▶ Aufgabe A
Nennen Sie alle realen Personen, die im Lesetext mit Namen vorkommen. Bühnenfiguren zählen nicht dazu.
▶ Aufgabe B
Geben Sie den Teil des Lesetexts zwischen „Der Regie-Coach, Sybrand“ und „auch ganz verkehrt.“ wortgetreu aus, beide Stellen eingeschlossen.

===== Lesetext

Der Regie-Coach, Sybrand van der Werf, sieht den Sinn in der Produktion, dass junge Künstler*innen, die an ihren Hochschulen viel zu wenig Möglichkeit zum Experimentieren haben, hier gemeinsam eine „frische Haltung“ zum Material finden – ganz anders als gewohnt, möglicherweise auch ganz verkehrt.
Es gelingt dem Team, das Chaos, das ja sowieso die Fairy-Queen-Geschichte bestimmt, noch weiter zu verwirren. Zwar trifft man liebe alte Bekannte, wie den hinterhältigen Puck, die Feenwelt mit Titania und dem eifersüchtigen Oberon, die immer die falschen liebenden Athener jungen Leute und die tumben Handwerker, die Pyramus und Thisbe sterben lassen, aber sie spielen auch noch Doppelrollen und tauschen Geschlechter: das Durcheinander ist komplett, die Handlung weicht einem Pasticcio. Dies bezieht sich auch auf die Musik. Purcell hat keine durchkomponierte Oper hinterlassen, sondern irgendwie geeignete Gesangs- und Musik-Nummern verwendet – als Gattung ist „Semi-Opera“ ausgewiesen; handlungstragend sind vor allem die gesprochenden Texte. Aber es gibt dennoch viel schöne Musik, von den grosso modo überzeugenden Sänger*innen und vom ausgezeichneten „Ensemble Mozaique“, der „Rheinsberger Hofkapelle“ von 2020/21, auf historischen Instrumenten vorgetragen, angeleitet von Clemens Flick.

==========
===== Einträge

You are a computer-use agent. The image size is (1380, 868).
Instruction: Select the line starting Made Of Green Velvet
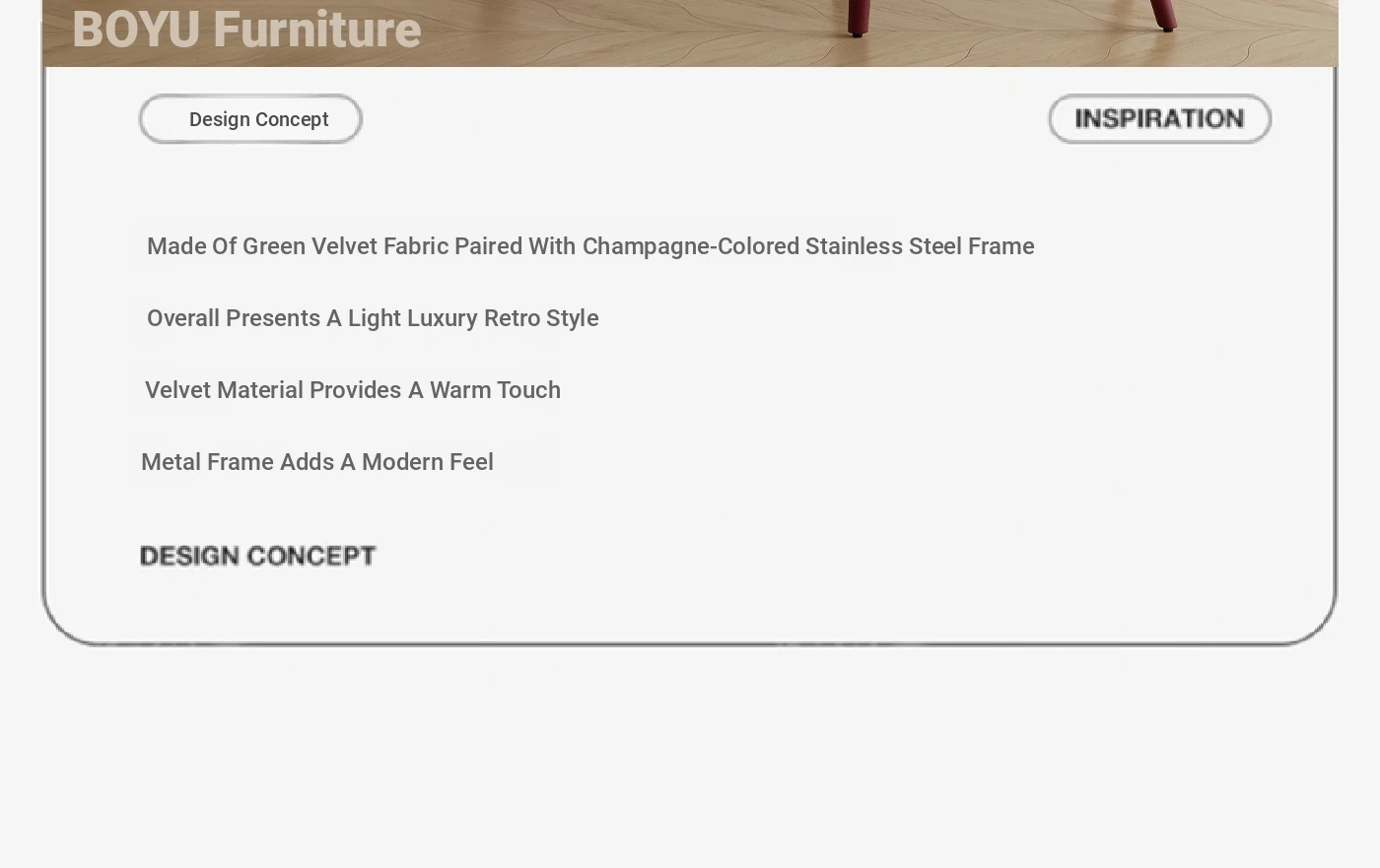[x=590, y=246]
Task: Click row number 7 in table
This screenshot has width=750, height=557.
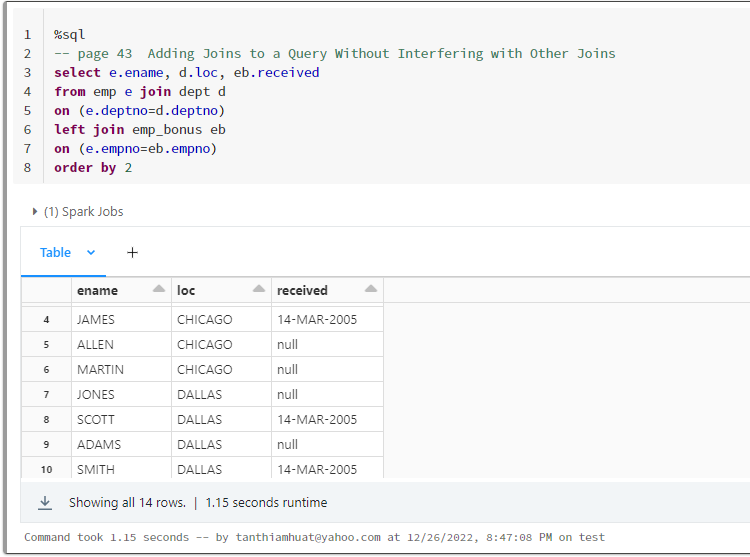Action: tap(46, 395)
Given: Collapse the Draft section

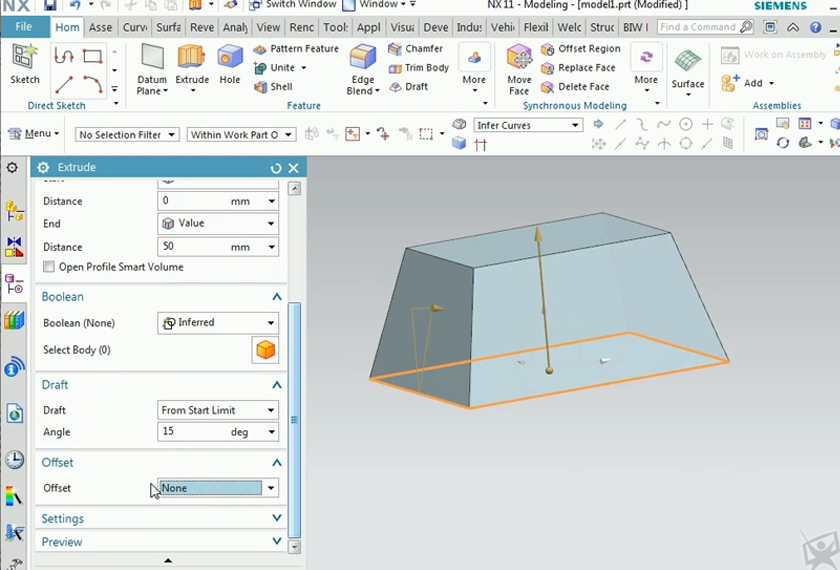Looking at the screenshot, I should tap(277, 385).
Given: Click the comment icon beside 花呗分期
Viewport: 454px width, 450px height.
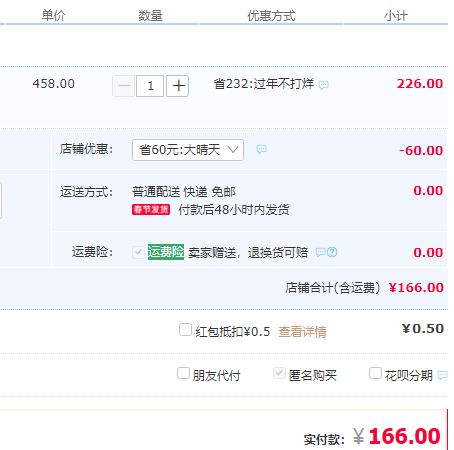Looking at the screenshot, I should click(442, 375).
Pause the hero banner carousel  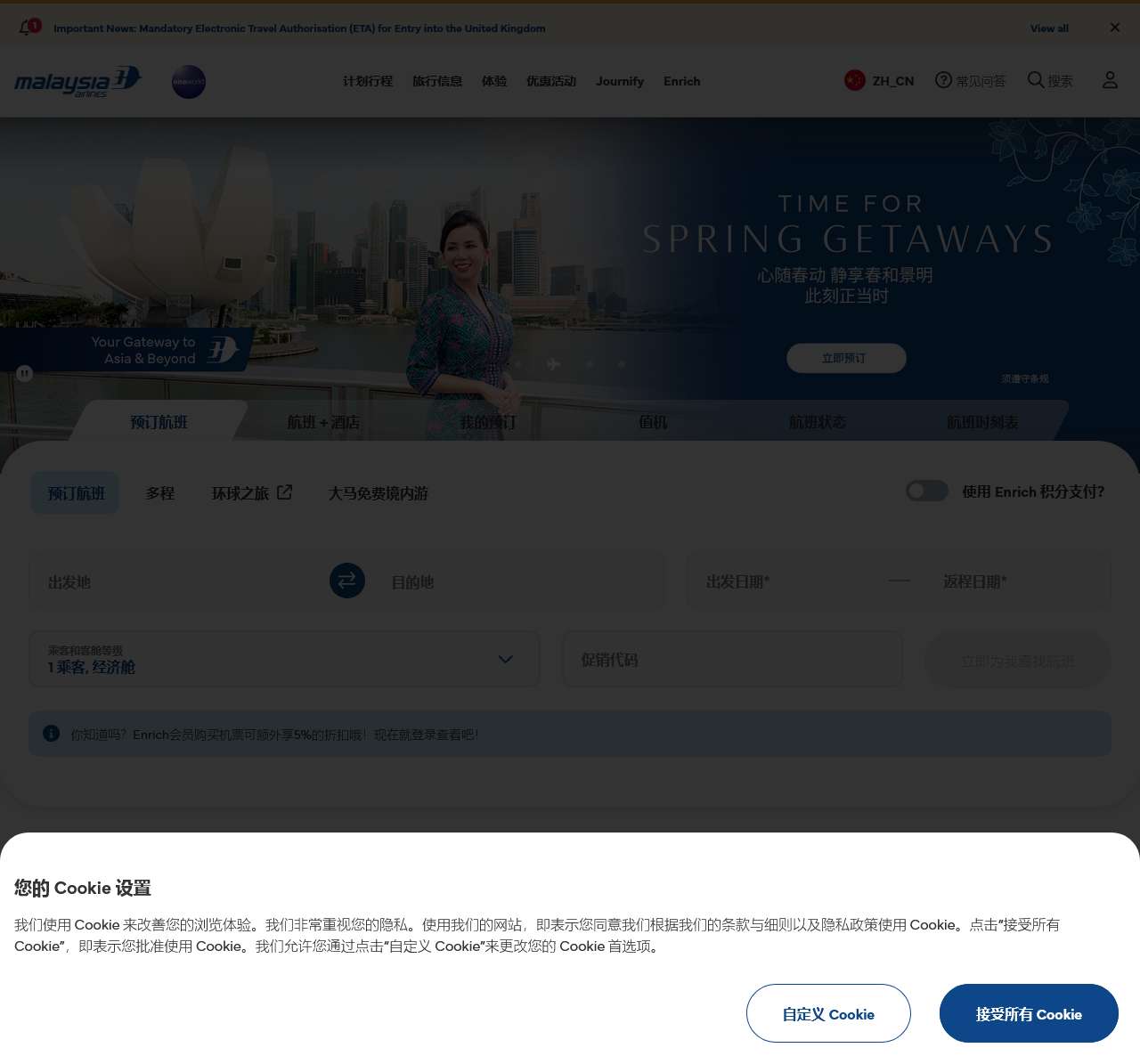(25, 374)
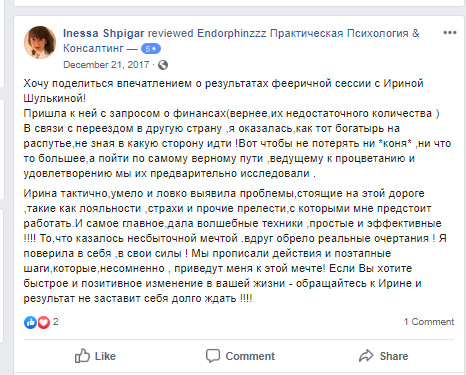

==========

▶ Schriftliche Antwort A
Sybrand van der Werf, Purcell, Clemens Flick

▶ Schriftliche Antwort B
Der Regie-Coach, Sybrand van der Werf, sieht den Sinn in der Produktion, dass junge Künstler*innen, die an ihren Hochschulen viel zu wenig Möglichkeit zum Experimentieren haben, hier gemeinsam eine „frische Haltung“ zum Material finden – ganz anders als gewohnt, möglicherweise auch ganz verkehrt.